Que faire cependant quand on est trop malheureux, quand les forces manquent, quand on sent qu’on ne peut plus suffire aux besoins qui se renouvellent tous les jours ? Faut-il perdre toute confiance ? Non, assurément, puisque la Providence est toujours là ; Brigitte le savait bien.
Un matin, il y eut entre la mère et la fille le dialogue suivant :
« Madeleine, il est tard, lève-toi, ouvre les volets ; je suis tout à fait malade, je n’en puis plus, il faut que tu fasses la petite femme de ménage.
– Me voici, n’aie pas peur, maman, je suis grande à présent, j’ai eu treize ans hier ! Mais qu’as-tu donc ? Comme tu es rouge !
– J’ai plus de fièvre qu’à l’ordinaire.
– Oh ! chère petite mère, attends, je vais me dépêcher, et je te ferai de bonne tisane de notre jardin : tu sais que j’ai fait sécher des violettes pour te guérir ? Et puis, dès que nous aurons un peu d’argent, je te mettrai un petit pot-au-feu, pour toi seule, et tu verras, ce sera comme du velours sur ton estomac.
– Quand nous aurons de l’argent, oui… mais comment en gagner ? je suis trop malade, et tu es trop jeune.
– Oh ! que non ! Laisse-moi faire, j’ai des idées qui roulent dans ma tête, tout s’arrangera. »
En parlant ainsi, Madeleine ouvrait les volets et respirait l’air frais et sain de la campagne qui, à cette heure matinale, réjouit le cœur. Elle referma la fenêtre, se mit à genoux au pied de son lit, fit une prière très courte, mais la fit de bon cœur, et se donna tout entière à l’ouvrage.

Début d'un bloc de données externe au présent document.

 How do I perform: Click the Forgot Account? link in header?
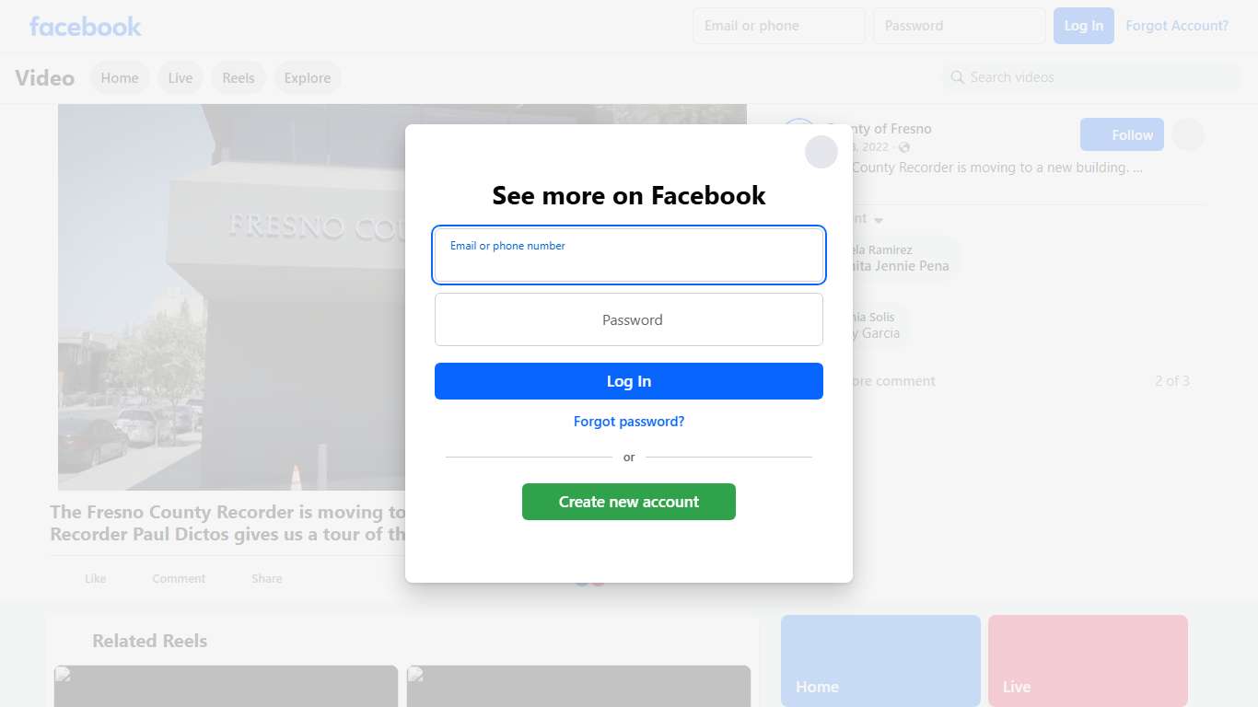1177,26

« Voyons, par où commence-t-on, dit-elle, quand on est la petite femme de ménage ?
– Fais d’abord un peu de feu, répondit la maman, pour cuire des pommes de terre, nous n’avons pas autre chose ; il nous reste bien peu de bois, n’en mets pas trop !
– Non, non, je suis très économe. Je vais faire comme toi : on met deux tisons qui se touchent et brûlent par le bout, un peu de petit bois au milieu, et puis le chaudron par-dessus. Vrai, si tu n’étais pas malade, je trouverais cette matinée charmante, c’est très amusant. Faut-il réveiller les enfants ? ajouta Madeleine avec une gravité comique.
– Non, laisse-les dormir, ils sont tranquilles dans leurs petits lits, et ne se doutent pas de tout ce qui leur manque.
– Chère maman, tu as de la peine à cause de nous ; c’est grand dommage, car nous sommes très heureux. Moi d’abord, je suis ta fille et je demeure avec toi, c’est tout ce que je demande : Jacques rit toute la journée, quant à André…
– Mon pauvre André, cher poupon qui désirait tant un petit morceau de sucre hier au soir ! dire qu’il m’a fallu le lui refuser ! à son âge, vois-tu, cela paraît bien sévère, il en pleurait.
– Bonne mère, tu n’as vu que ses larmes, tu n’as pas remarqué qu’il a ri aux éclats quand je lui ai fait une cocotte en papier.
– Je sais que tu trouves toujours moyen de consoler ton monde. Va ! tu es une bonne fille, et j’aurais grand tort de me plaindre, puisque je suis ta mère. D’ailleurs, en partant pour un monde meilleur, ton père m’a bien dit : Je ne te laisse pas seule avec les enfants, tu as Madeleine…
Allons, il ne faut pas que je parle de tout cela, je suis trop malade ; fais ton ménage bien doucement, je vais tâcher de sommeiller un peu.
– À la bonne heure ! Tourne-toi du côté du mur, ferme les yeux, et ne pense plus à nous. »
Brigitte jeta sur sa chère fille un regard plein de tendresse et ferma les yeux comme avait dit l’enfant, mais vainement elle essaya de ne plus penser aux objets de sa sollicitude ; une mère, même endormie, n’oublie pas ! La pauvre femme dans un demi-assoupissement voyait un monstre hideux s’approcher de sa chaumière ; ce monstre, c’était la faim à l’œil cave et menaçant qui semblait vouloir entrer de force et se précipiter sur les enfants : comment les défendre ?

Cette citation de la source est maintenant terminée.